Jusep Torres Campalans, de Max Aub : imaginer une vie réelle

Mais pour en revenir à 1908, l’année suivant celle des Demoiselles d’Avignon, cette seule date laisserait supposer que notre peintre catalan aurait à lui seul porté, enfanté, baptisé le cubisme. Cubiste, non pas en même temps que Picasso, mais avant lui. Car, si l’on veut bien suivre l’avis du critique John Golding, Les Demoiselles d’Avignon ne peut pas être le premier tableau cubiste, n’étant tout simplement pas cubiste. Ou, tout du moins, tendant trop vers l’abstraction pour l’être pleinement.

C’est l’un des vertiges auxquels nous invite ce personnage si peu illustre qui, au prix de son infamie, aurait conçu le principal mouvement d’avant-garde du XXe siècle. Comme Jacques Vaché déclencha, au cœur de Breton, l’incendie du surréalisme. Comme Jacques Rigaut offrit à Drieu la Rochelle, avec la menue monnaie de ses passions tristes, la matière et la manière de son œuvre. Comme Félicien Marbœuf, le « plus grand écrivain n’ayant jamais écrit », par sa correspondance avec Marcel Proust, s’est révélé être le principal auteur d’À la recherche du temps perdu. Cela était connu de beaucoup. De Borges en particulier, qui songeait à Jusep Torres Campalans lorsqu’il entreprit de composer son Histoire universelle de l’infamie : « C’est grâce à Alfonso Reyes, le grand écrivain mexicain qui fut ambassadeur dans mon pays, que nous eûmes connaissance de cet artiste au procès duquel la postérité requérait une peine aussi inhumaine qu’infondée, et sans lequel, pourtant, à son époque, rien ne serait advenu de grand ni de décisif. »

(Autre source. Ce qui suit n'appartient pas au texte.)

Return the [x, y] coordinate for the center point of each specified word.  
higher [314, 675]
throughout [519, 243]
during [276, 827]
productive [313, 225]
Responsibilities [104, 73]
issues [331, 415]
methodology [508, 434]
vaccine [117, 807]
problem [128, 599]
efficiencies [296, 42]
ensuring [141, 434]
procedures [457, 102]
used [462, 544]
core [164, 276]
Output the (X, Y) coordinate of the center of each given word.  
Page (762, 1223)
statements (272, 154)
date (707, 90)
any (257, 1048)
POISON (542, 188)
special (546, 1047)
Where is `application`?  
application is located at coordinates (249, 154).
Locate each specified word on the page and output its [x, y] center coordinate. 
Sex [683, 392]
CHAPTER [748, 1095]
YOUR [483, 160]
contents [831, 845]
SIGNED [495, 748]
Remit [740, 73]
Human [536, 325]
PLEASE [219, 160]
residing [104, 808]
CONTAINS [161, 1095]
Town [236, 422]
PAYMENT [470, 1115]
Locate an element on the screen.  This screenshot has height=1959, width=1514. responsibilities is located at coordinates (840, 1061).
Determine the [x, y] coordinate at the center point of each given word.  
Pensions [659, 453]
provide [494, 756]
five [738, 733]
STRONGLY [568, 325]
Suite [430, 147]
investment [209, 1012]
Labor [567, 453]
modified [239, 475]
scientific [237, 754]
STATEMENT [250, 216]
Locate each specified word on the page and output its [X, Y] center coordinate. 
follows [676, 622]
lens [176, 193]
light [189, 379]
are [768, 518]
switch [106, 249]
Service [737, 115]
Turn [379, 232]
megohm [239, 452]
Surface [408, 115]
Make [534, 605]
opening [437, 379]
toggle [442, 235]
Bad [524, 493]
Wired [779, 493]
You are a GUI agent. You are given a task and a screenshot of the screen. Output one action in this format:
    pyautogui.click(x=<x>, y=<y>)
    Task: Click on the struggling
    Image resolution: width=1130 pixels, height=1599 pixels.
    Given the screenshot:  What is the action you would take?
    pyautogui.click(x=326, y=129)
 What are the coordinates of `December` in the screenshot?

C’est ce que constata Max Aub au gré de son enquête : cet inconnu était demeuré un souvenir précieux à la mémoire de beaucoup. Peintre sans succès ; amoureux sans passion ; infidèle sans vice ; enragé politique, rétif à tous les partis, il fut singulier à plus d’un titre. Tout d’abord par l’inconfortable idéologie qui gouverna sa vie. Car il se disait anarchiste chrétien. Et cette double obédience occasionna bien des malentendus, jusqu’à de musculeux différends. Admirateur, ou continuateur de Tolstoï, dont nul ne sut s’il avait lu l’œuvre, il ne prêta allégeance qu’à une devise orpheline de toutes armoiries : « Un seul Dieu, un seul Maître ». Formule à laquelle Paul Claudel avait répliqué : « Choisir Dieu est le seul moyen radical de n’avoir aucun maître ». Le Dieu en question, l’écrivain diplomate et le peintre exilé l’avaient en partage. Quant au Maître que s’était choisi Torres Campalans, cela ne pouvait être que Picasso. Davantage qu’un ami, il fut pour lui un modèle, un parangon, un exemple.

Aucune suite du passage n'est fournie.